A Comissão de Educação da Câmara dos Deputados deu um passo importante ao aprovar um projeto de lei que institui a Política Nacional de Saúde na Escola. Esta iniciativa visa transformar em legislação as diretrizes do atual Programa Saúde na Escola (PSE), ativo desde 2007, consolidando as ações de saúde preventiva e promoção do bem-estar nas escolas públicas, em parceria com o Sistema Único de Saúde (SUS).
A proposta aprovada é um substitutivo da relatora, deputada Nely Aquino (Pode-MG), ao Projeto de Lei 4592/25, de autoria do deputado Samuel Santos (Pode-GO). A versão final optou por integrar uma política pública já existente, removendo a criação de um novo Programa de Medicina Preventiva Escolar.
Acesse a íntegra do texto aprovado na Câmara"O Programa Saúde na Escola já cumpre, na prática, quase a totalidade dos objetivos do projeto. Será oportuno que sua continuidade seja assegurada no contexto de uma Política Nacional de Saúde na Escola estabelecida em lei", destacou a deputada Nely Aquino, ressaltando a importância da formalização legal.
Objetivos da política nacional
Entre os principais objetivos da nova política estão a promoção da saúde e a prevenção de doenças no ambiente escolar, além do fortalecimento da integração entre as redes públicas de saúde e educação. Busca-se também fomentar uma cultura de paz e os direitos humanos, enfrentar vulnerabilidades que comprometam o desenvolvimento acadêmico e social dos estudantes, e estimular o protagonismo de crianças e adolescentes nas ações de saúde.
Assim como já ocorre com o Programa Saúde na Escola, a adesão a esta política nacional permanecerá facultativa para estados, Distrito Federal e municípios, dependendo de acordos entre os entes federativos.
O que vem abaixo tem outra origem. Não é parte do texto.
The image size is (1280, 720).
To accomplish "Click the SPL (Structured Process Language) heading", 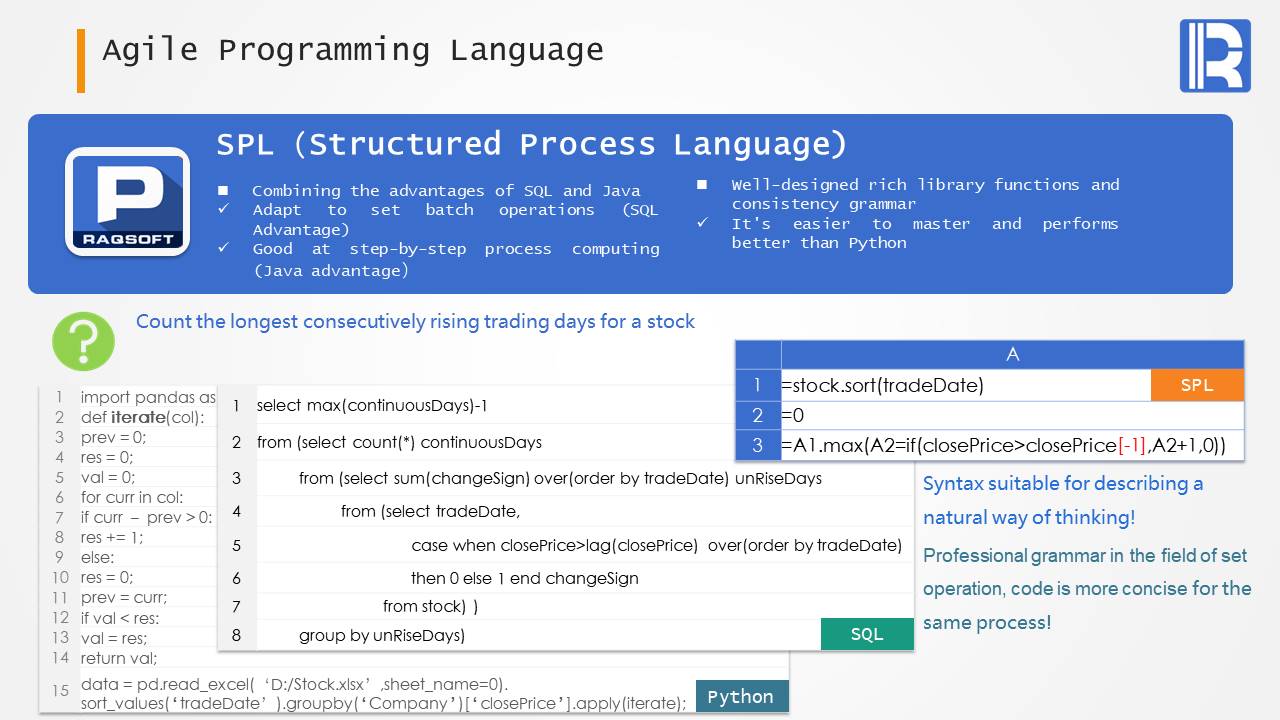I will (x=531, y=144).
Ações prioritárias mantidas
O substitutivo incorpora à legislação diversas ações já desenvolvidas pelo Programa Saúde na Escola. Estas incluem a identificação das necessidades de saúde dos estudantes, a promoção de uma alimentação saudável, a atualização da caderneta de vacinação e a prevenção do consumo de álcool, drogas e tabaco, com foco especial no combate ao uso de cigarros eletrônicos.
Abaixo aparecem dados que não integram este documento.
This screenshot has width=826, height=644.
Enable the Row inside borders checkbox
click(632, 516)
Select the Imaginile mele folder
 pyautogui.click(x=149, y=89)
A política também incentiva a atividade física, a educação em saúde e a prevenção de doenças crônicas e do câncer. As ações prioritárias serão definidas posteriormente em regulamento, com base em evidências científicas, prioridades epidemiológicas e as necessidades específicas de cada localidade.
Próximos passos legislativos
A proposta ainda passará por análise conclusiva em outras comissões da Câmara dos Deputados: a de Saúde; a de Finanças e Tributação; e a de Constituição e Justiça e de Cidadania. Para que se torne lei efetivamente, o projeto necessita de aprovação tanto na Câmara quanto no Senado Federal.